Henry is Managing Director of the Synthank Corporation. He announces the company’s breakthrough in an intelligent synthetic life-form. The first full-size serving-man is developed. In an overpopulated future, robots were the logical answer to the problem. Couples now have to enter a lottery for their chance to have a child. Robots can have labor without retirement or expiration. Never hungry, tired, emotional, and never grow old.
Since Monica and Henry waited for their name to come up in the lottery, they decided to get David. The void of having a child in the house was filled. David was programmed to love Monica and Henry unconditionally. Lately, David is trying to find the right words to express his love for his “mummy”. He tries continuously with pieces of paper and his crayon to write a letter to Monica. Somehow, he can’t find the right way to write his feelings.

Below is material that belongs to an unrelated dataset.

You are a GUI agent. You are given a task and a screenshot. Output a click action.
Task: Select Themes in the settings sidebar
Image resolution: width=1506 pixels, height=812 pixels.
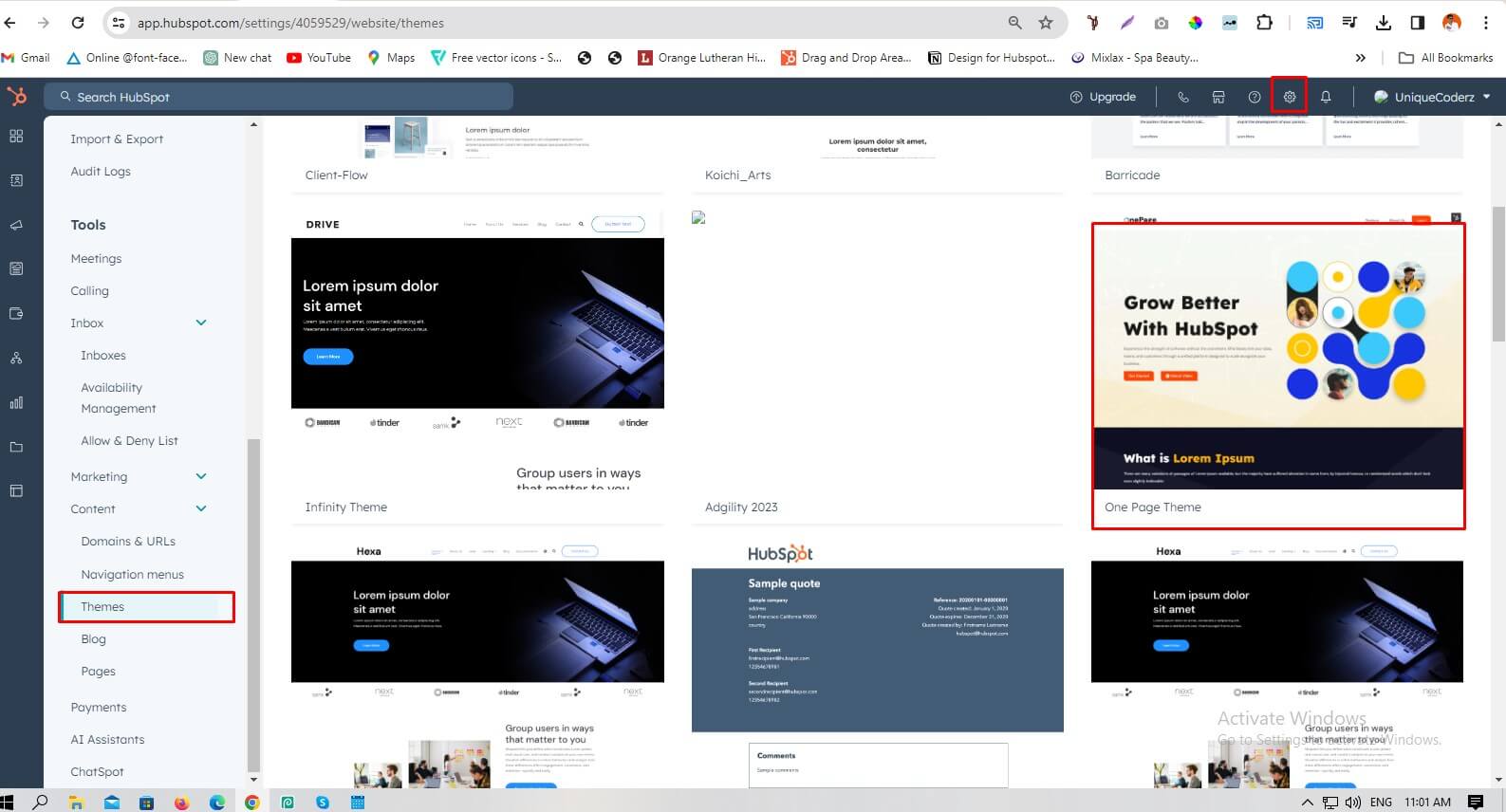[x=102, y=607]
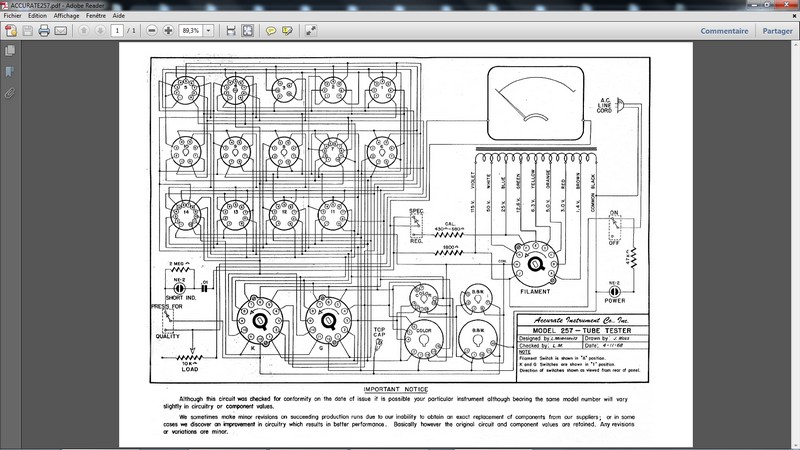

With the introduction of a new intelligent robot from Henry’s corporation, complications arise with the more advanced robots. In David’s case, his way of thinking is limited in a way. His mind can wander so far with within the box of thoughts that is programmed into his brain. David is not defined by his limitations because he has no other child around him to reference his individually too. Monica acknowledges David’s limitations in him rather than acknowledging him as a real person.
The story concludes with Monica and Henry shedding tears of joy. Their name was selected in the lottery to have a child. Now Monica and Henry and be parents of a “real child”. The story closes with David asking “Teddy- I suppose Mummy and Daddy are real, aren’t they?”. Teddy answers, “You ask such silly questions, David. Nobody knows what ‘real’ really means”.